### EXERCISE PROMPT:
Write out again, exactly, the lines below starting at the one with "Click the '召回率' comment line" and ending at the one with "Given: Open the page actions ellipsis menu".

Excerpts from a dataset
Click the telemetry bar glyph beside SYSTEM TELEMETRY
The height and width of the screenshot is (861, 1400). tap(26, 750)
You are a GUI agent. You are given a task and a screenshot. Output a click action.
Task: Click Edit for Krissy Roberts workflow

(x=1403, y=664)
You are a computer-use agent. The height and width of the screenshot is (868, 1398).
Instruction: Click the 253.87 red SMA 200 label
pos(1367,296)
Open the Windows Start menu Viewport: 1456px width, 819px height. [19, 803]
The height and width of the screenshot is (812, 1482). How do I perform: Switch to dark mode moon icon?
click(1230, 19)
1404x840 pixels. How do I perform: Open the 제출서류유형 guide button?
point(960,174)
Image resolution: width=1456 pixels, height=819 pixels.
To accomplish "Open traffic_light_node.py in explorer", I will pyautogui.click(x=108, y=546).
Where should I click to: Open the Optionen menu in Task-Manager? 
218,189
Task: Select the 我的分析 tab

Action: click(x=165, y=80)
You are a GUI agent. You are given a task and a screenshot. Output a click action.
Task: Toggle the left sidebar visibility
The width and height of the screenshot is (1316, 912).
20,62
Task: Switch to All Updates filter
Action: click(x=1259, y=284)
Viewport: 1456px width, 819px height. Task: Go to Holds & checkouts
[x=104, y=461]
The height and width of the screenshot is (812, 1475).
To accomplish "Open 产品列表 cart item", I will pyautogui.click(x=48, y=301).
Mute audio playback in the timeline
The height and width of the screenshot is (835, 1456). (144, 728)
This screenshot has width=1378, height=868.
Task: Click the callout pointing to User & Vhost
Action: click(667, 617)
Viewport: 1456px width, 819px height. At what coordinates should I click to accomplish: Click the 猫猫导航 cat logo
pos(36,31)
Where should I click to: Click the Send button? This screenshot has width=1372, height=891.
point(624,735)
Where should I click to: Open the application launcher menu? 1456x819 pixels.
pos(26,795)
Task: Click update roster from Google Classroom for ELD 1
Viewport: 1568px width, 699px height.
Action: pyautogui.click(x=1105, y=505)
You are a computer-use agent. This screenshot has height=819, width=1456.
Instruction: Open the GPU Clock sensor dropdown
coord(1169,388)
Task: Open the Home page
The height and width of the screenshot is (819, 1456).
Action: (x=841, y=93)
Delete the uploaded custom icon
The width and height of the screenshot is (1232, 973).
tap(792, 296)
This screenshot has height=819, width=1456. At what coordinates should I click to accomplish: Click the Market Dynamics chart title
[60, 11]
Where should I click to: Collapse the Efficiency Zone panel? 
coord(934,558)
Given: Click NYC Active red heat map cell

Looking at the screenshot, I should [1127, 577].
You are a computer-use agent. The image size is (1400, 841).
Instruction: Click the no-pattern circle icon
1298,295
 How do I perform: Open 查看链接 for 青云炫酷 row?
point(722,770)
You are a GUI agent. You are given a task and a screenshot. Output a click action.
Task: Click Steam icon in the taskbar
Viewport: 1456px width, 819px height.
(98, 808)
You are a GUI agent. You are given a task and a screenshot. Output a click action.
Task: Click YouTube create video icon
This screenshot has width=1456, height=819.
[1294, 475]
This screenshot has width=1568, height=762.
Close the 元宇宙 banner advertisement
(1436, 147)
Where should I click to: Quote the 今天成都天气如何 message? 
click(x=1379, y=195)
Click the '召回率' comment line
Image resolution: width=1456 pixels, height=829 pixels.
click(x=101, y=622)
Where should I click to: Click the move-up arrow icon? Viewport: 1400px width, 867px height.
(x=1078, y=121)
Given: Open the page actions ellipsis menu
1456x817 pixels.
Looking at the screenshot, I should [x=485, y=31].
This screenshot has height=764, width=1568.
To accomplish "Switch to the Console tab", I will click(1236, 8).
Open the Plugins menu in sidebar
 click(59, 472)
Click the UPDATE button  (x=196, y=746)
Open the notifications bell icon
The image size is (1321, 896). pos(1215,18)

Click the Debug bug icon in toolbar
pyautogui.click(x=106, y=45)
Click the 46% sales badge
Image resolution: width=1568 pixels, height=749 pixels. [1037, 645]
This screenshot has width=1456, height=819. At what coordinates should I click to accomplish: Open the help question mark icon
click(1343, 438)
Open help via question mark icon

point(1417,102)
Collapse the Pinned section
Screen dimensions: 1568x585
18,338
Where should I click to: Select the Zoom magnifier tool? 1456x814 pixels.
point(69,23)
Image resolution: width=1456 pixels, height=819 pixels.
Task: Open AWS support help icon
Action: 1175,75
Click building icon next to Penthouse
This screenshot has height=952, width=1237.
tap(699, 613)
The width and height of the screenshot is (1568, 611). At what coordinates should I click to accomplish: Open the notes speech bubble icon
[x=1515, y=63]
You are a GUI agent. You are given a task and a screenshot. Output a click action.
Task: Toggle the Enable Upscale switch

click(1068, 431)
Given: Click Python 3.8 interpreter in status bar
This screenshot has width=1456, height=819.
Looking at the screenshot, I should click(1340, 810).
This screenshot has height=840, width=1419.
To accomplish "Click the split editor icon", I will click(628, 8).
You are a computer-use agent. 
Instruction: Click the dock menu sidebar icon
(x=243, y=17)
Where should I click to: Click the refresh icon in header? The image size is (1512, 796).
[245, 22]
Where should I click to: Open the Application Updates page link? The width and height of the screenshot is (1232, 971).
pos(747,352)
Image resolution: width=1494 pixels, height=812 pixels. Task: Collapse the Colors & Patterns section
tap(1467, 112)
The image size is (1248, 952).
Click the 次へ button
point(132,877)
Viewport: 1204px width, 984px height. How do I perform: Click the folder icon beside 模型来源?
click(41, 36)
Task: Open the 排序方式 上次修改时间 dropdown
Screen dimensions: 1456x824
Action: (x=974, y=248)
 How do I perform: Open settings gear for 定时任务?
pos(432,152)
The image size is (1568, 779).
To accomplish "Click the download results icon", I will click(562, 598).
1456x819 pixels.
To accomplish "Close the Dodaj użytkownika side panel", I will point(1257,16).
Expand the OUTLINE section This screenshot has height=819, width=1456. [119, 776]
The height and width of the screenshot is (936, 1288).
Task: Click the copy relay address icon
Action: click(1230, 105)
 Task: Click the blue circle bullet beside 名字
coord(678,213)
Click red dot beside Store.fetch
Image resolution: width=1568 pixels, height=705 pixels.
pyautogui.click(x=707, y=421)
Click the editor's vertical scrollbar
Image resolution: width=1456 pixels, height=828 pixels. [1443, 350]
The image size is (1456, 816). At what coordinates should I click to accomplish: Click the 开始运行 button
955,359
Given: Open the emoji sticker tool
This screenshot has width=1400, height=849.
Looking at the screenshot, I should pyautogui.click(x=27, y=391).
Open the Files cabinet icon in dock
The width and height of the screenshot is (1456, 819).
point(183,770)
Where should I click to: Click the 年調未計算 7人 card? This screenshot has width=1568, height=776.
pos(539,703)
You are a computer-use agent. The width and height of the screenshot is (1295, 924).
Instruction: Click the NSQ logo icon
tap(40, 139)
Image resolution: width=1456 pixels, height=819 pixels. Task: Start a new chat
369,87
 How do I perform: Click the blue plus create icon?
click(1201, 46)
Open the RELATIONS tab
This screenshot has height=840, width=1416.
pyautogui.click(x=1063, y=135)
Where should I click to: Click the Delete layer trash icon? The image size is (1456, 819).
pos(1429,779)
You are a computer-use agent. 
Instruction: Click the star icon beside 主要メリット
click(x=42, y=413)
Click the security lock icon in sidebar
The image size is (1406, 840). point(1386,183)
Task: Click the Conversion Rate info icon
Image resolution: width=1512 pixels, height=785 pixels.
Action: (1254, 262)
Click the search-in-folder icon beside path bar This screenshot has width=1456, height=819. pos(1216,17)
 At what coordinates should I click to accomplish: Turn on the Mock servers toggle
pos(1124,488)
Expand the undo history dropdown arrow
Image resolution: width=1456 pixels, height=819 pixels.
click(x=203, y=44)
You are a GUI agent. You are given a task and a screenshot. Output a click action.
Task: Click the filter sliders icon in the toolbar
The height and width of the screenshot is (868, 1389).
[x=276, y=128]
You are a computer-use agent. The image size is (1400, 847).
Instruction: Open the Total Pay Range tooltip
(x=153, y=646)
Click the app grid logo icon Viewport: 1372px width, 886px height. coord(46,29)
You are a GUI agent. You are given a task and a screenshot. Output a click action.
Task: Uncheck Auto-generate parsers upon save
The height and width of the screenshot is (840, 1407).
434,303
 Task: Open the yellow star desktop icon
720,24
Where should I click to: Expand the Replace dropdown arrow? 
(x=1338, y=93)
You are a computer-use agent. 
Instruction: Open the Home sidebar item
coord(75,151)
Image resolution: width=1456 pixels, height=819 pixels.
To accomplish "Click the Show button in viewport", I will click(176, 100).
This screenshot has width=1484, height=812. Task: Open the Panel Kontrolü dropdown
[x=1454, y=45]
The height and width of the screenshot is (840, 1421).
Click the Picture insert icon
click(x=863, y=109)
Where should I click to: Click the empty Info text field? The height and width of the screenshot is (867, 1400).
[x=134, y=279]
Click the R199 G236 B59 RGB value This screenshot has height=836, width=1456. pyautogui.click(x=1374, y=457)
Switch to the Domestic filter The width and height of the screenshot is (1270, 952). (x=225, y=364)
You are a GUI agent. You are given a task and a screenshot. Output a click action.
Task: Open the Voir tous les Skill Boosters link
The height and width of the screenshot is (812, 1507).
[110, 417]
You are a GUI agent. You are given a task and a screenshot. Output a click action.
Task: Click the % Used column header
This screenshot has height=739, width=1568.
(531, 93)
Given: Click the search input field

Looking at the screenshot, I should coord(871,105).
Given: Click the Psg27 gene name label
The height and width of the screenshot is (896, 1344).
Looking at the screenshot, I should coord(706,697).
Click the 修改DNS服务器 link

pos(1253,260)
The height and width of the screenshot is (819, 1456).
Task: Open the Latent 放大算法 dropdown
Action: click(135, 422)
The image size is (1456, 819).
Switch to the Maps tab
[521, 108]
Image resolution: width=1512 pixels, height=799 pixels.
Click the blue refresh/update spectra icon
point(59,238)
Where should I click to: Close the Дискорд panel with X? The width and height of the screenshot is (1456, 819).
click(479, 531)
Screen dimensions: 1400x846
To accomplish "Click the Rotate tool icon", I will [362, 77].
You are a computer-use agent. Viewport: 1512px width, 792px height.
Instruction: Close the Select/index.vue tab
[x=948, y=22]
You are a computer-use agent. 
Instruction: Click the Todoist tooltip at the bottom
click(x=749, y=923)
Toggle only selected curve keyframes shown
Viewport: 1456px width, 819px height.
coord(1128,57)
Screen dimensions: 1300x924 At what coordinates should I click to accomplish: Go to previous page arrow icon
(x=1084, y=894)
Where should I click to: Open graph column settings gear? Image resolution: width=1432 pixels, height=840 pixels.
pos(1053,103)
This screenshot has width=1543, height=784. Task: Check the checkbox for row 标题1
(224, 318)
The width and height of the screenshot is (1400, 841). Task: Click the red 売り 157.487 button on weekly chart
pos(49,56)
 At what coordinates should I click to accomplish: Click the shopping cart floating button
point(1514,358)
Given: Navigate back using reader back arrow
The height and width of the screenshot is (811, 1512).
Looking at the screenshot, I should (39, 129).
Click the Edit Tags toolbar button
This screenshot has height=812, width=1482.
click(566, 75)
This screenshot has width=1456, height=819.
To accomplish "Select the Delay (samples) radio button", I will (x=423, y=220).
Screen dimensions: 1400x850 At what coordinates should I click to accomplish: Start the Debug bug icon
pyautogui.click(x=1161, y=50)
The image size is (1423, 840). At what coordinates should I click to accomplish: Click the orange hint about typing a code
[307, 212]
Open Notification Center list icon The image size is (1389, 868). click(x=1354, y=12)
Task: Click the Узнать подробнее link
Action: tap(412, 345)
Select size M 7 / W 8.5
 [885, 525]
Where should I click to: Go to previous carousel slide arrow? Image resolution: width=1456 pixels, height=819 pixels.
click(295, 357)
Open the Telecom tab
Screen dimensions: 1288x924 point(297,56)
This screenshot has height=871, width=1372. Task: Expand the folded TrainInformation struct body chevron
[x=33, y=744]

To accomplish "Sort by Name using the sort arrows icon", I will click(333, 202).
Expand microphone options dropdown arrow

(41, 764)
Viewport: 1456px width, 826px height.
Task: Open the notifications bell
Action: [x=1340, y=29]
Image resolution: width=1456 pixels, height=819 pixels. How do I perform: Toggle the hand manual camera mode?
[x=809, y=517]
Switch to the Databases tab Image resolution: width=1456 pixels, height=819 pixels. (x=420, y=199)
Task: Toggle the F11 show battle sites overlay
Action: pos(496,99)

### ANSWER AREA:
Click the '召回率' comment line
Image resolution: width=1456 pixels, height=829 pixels.
click(x=101, y=622)
Where should I click to: Click the move-up arrow icon? Viewport: 1400px width, 867px height.
(x=1078, y=121)
Given: Open the page actions ellipsis menu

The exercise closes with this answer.